[Stored data]
-------------------------

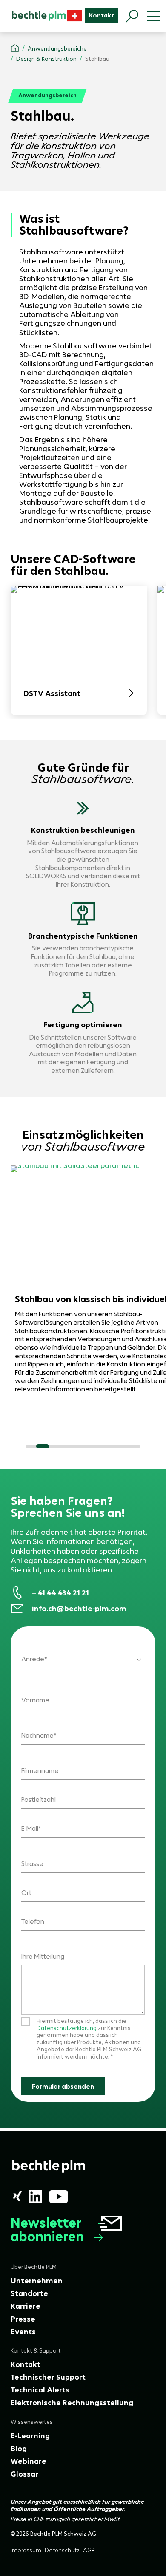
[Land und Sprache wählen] (74, 15)
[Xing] (17, 2196)
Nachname (37, 1735)
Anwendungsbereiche (57, 48)
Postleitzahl (38, 1800)
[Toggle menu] (153, 16)
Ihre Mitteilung (42, 1956)
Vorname (35, 1700)
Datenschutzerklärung (67, 2028)
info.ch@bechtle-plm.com (79, 1608)
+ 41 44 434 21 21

-------------------------

_TASK ITEM_. Exactly and only the lines from the line containing "Ihre Mitteilung (42, 1956)" through the final line of the records above must be returned.

_OUTPUT BELOW_.
Ihre Mitteilung (42, 1956)
Vorname (35, 1700)
Datenschutzerklärung (67, 2028)
info.ch@bechtle-plm.com (79, 1608)
+ 41 44 434 21 21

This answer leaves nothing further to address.